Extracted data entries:
::::::::::
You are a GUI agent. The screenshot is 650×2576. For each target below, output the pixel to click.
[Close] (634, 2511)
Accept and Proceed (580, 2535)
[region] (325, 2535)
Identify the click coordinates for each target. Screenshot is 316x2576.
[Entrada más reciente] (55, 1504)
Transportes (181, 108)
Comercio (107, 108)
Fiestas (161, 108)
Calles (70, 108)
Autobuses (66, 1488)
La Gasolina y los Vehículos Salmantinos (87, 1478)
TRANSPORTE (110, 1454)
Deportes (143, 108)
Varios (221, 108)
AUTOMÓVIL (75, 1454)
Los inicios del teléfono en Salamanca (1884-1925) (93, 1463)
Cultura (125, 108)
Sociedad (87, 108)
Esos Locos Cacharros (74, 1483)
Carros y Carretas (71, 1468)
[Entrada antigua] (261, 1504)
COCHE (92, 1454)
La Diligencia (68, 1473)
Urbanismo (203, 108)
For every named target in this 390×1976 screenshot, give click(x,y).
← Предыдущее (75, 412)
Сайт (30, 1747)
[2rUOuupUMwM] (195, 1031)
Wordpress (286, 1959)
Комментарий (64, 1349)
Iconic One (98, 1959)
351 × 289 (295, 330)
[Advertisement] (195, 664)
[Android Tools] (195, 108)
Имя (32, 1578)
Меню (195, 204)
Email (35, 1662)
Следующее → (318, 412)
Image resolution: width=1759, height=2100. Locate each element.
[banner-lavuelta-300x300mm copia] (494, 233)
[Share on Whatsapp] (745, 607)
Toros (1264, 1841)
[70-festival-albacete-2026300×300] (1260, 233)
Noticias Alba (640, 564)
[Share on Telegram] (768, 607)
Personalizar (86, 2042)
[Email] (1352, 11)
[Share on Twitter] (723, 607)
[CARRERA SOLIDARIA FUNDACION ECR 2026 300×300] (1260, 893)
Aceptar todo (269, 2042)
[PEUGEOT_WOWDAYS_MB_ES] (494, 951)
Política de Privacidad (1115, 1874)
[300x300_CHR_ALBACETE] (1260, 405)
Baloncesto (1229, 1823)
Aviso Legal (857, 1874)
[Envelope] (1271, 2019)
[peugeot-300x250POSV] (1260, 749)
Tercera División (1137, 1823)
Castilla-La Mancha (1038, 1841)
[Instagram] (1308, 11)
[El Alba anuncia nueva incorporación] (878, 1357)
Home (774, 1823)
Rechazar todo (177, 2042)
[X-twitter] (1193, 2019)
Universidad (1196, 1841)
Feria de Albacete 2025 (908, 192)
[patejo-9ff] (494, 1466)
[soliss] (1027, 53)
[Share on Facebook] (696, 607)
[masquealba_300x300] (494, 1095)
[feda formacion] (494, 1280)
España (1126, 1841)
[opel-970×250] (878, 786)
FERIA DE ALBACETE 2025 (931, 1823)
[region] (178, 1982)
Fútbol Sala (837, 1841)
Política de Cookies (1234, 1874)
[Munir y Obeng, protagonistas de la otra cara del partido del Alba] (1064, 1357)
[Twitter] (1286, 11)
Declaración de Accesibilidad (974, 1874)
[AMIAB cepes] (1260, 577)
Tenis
::::::::::
▶ [Required action]: Both the line containing "Имя (32, 1578)" and the line containing "Tercera División (1137, 1823)" belong in the answer. Print them and every line above that falls between them exactly, and no others.

▶ [Your solution]:
Имя (32, 1578)
Меню (195, 204)
Email (35, 1662)
Следующее → (318, 412)
Image resolution: width=1759, height=2100. Locate each element.
[banner-lavuelta-300x300mm copia] (494, 233)
[Share on Whatsapp] (745, 607)
Toros (1264, 1841)
[70-festival-albacete-2026300×300] (1260, 233)
Noticias Alba (640, 564)
[Share on Telegram] (768, 607)
Personalizar (86, 2042)
[Email] (1352, 11)
[Share on Twitter] (723, 607)
[CARRERA SOLIDARIA FUNDACION ECR 2026 300×300] (1260, 893)
Aceptar todo (269, 2042)
[PEUGEOT_WOWDAYS_MB_ES] (494, 951)
Política de Privacidad (1115, 1874)
[300x300_CHR_ALBACETE] (1260, 405)
Baloncesto (1229, 1823)
Aviso Legal (857, 1874)
[Envelope] (1271, 2019)
[peugeot-300x250POSV] (1260, 749)
Tercera División (1137, 1823)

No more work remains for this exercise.